** Opening The records block **
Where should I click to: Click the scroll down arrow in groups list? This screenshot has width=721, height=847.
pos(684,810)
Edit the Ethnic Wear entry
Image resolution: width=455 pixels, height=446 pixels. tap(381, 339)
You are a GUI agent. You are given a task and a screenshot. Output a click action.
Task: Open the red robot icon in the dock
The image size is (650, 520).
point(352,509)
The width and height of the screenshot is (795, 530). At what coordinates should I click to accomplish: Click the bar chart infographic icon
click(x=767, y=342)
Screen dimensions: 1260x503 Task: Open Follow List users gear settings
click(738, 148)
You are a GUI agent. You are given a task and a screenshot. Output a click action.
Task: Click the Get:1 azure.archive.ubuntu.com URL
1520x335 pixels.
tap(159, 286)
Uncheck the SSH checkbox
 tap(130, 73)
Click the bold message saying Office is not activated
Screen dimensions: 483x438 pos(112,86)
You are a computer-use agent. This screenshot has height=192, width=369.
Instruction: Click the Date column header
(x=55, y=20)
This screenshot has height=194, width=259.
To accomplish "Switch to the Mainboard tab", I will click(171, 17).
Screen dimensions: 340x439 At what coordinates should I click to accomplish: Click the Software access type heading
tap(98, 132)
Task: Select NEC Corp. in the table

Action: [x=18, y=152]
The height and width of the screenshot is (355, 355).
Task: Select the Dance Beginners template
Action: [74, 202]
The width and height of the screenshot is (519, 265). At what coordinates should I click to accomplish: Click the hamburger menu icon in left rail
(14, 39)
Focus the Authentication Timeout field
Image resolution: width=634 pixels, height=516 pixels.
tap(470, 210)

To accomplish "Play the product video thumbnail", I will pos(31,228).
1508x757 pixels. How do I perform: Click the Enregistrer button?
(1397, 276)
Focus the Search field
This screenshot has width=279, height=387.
** Closing The records block **
## Task goal
Read the lines above. Gather those in which the string "will" is found.

## Output for this task
To accomplish "Switch to the Mainboard tab", I will click(171, 17).
To accomplish "Play the product video thumbnail", I will pos(31,228).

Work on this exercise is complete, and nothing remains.